Далее: Максимально эффективное использование Plié с Ballet Beautiful NYC Master Trainer Стивеном.

Будучи молодым танцором, Стивен часто думал, что выполнение плие — это просто разминка, и он не всегда прилагал усилия к своему движению. Осознав, что плие является важным и основополагающим движением в балете, он начал практиковаться с точностью, а не с его типичным плохим мировоззрением. Улучшив плие, он улучшил свои способности танцора. Стивен поделится с нами ниже, как вы тоже можете извлечь максимальную пользу из своего Plié!

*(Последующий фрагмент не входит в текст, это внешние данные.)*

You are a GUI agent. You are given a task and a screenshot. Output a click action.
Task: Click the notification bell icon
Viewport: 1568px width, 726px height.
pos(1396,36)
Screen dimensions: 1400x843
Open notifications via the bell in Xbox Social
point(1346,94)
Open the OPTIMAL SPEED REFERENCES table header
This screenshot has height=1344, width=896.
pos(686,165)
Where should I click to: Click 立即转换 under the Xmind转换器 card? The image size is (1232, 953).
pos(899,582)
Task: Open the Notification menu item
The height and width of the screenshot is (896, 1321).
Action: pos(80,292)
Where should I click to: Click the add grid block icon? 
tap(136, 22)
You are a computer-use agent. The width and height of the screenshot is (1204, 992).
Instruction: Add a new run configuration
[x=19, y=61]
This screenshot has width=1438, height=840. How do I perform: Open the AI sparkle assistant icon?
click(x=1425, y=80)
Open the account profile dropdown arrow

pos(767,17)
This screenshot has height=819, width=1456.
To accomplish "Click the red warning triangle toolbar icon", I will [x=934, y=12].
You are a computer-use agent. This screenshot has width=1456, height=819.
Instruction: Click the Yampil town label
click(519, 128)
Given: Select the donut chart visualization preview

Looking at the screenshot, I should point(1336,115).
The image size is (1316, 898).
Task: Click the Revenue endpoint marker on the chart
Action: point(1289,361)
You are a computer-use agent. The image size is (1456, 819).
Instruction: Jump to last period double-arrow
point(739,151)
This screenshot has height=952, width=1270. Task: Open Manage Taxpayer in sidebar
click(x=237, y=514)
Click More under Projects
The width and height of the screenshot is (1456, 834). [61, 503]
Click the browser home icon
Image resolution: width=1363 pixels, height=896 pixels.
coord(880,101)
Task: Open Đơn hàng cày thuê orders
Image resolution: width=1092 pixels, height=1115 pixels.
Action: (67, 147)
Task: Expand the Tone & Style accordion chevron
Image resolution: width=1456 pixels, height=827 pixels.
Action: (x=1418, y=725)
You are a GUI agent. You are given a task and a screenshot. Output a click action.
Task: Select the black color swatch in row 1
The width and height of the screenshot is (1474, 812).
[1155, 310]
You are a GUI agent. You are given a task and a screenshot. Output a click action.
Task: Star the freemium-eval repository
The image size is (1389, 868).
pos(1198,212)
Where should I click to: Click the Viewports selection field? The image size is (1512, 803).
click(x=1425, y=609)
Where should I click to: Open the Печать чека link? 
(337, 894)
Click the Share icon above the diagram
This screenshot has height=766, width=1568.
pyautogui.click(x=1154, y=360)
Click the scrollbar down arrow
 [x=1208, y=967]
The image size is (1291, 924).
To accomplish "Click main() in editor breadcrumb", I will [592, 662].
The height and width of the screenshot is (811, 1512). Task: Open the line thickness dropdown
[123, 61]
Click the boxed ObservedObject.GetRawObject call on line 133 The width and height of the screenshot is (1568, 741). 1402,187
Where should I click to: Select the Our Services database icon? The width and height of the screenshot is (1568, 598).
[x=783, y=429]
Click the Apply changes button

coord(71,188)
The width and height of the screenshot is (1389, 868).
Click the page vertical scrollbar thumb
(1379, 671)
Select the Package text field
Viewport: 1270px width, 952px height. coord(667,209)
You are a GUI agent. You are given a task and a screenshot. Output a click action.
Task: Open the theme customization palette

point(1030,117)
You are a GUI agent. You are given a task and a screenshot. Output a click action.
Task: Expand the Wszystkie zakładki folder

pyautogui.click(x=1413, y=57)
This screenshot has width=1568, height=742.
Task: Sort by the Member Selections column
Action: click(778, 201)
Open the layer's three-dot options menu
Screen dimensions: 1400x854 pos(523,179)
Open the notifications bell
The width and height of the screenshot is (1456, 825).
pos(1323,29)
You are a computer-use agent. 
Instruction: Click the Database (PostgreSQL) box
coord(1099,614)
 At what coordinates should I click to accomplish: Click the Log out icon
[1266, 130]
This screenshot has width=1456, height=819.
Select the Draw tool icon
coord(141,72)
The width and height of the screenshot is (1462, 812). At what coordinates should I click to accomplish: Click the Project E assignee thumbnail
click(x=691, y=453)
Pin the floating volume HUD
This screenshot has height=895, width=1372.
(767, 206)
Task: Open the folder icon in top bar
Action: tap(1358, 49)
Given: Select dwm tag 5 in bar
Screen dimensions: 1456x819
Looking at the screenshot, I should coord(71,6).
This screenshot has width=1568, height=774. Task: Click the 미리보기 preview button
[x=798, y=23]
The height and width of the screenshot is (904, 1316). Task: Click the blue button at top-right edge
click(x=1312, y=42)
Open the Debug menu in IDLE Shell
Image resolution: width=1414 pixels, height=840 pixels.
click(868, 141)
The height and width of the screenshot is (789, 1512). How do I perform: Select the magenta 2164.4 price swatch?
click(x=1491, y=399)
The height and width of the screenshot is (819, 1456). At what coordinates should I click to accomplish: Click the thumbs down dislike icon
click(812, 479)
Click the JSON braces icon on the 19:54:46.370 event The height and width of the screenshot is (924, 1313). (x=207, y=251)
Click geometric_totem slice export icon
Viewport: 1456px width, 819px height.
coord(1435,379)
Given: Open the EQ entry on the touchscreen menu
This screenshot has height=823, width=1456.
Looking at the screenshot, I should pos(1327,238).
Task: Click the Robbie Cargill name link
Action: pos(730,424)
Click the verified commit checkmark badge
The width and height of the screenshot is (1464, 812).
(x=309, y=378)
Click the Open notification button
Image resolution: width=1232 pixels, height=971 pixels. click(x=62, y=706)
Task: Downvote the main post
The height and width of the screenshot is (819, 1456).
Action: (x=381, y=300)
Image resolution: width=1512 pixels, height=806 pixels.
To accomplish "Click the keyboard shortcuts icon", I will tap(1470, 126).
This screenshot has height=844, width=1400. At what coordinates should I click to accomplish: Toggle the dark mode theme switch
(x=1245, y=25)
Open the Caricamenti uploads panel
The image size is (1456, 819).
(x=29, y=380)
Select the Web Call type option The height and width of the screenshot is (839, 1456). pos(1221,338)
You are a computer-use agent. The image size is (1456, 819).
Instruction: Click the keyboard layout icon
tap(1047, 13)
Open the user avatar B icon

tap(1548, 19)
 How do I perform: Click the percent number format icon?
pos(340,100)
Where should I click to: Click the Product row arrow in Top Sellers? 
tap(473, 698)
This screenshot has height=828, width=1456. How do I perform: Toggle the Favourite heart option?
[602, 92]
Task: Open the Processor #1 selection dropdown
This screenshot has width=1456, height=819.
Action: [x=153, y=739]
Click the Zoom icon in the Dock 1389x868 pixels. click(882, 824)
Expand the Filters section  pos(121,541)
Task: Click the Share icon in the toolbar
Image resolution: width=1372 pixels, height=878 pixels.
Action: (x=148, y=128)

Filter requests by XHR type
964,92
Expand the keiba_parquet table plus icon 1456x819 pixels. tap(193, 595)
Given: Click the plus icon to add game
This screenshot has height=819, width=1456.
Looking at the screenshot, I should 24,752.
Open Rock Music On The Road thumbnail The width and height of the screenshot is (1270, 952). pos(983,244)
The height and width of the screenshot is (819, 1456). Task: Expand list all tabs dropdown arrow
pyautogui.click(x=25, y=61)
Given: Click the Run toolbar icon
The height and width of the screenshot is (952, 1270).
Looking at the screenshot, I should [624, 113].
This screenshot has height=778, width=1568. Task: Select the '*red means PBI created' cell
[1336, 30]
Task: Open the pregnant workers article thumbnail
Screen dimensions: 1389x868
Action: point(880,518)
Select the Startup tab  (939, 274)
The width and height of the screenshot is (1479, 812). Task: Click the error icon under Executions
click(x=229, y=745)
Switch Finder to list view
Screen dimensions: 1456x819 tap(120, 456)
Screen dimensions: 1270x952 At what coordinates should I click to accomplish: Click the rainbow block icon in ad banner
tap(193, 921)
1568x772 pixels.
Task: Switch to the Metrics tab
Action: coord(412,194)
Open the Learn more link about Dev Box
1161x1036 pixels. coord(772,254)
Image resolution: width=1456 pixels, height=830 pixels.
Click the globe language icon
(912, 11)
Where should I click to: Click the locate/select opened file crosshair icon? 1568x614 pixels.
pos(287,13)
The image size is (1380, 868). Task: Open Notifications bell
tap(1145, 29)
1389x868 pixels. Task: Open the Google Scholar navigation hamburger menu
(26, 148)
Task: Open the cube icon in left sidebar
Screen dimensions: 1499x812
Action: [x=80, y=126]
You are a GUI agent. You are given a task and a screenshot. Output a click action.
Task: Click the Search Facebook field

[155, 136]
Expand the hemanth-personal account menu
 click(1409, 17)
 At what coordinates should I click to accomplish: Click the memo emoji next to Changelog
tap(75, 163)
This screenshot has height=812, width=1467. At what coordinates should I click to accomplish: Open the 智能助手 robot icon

«В Ballet Beautiful мы делаем много упражнений, которые помогают нам задействовать и тренировать наши мышцы, чтобы получить максимальную отдачу от наших тренировок, и все начинается с прочной основы для плие. Давайте приступим к изучению того, как добиться идеального плие!»

Плие в балете означает сгибание коленей наружу. The Ballet Beautiful Glossary — отличное начало знакомства с этим основополагающим балетным движением.Наряду с сгибанием колена вы должны задействовать соответствующие мышцы, а также выполнить хорошее выравнивание, чтобы выполнить идеальное плие. Практические плие артиста балета занимают первую, вторую, четвертую и пятую позиции гонорара как первое упражнение в классе barre. Мы даже играем до и после каждого поворота, прыгаем или даже вальсируем! Поскольку это очень важное и частое движение, важно максимально использовать наши плие.

Неправильное плие

Правильная плие

Для начала убедитесь, что ваши колени находятся над пальцами ног, когда вы сгибаетесь.Всегда полезно использовать естественный импульс, который вы создаете с помощью плавучести вашего плие, чтобы оставаться на ногах с легкостью. Движение — это то, что настраивает вас на релевантность и прыжок.

Чтобы добиться правильного положения коленей над пальцами ног, важно подумать об использовании верхних частей ног для поворота внутренней поверхности бедер в вывернутое положение. Если эта область не задействована, вашим коленям будет трудно сгибаться над пальцами ног, и это может привести к перекатыванию коленей вперед.Когда верхняя часть ваших внутренних бедер задействована, тем больше у вас будет власти и контроля над вашим плие.

Колени выше пальцев

Колени с перекатыванием вперед

Чтобы помочь вам извлечь максимальную пользу из ваших плие, вместе с Мэри Хелен выполните 3 тренировки, которые необходимо иметь плие, чтобы подтянуть и придать тонус.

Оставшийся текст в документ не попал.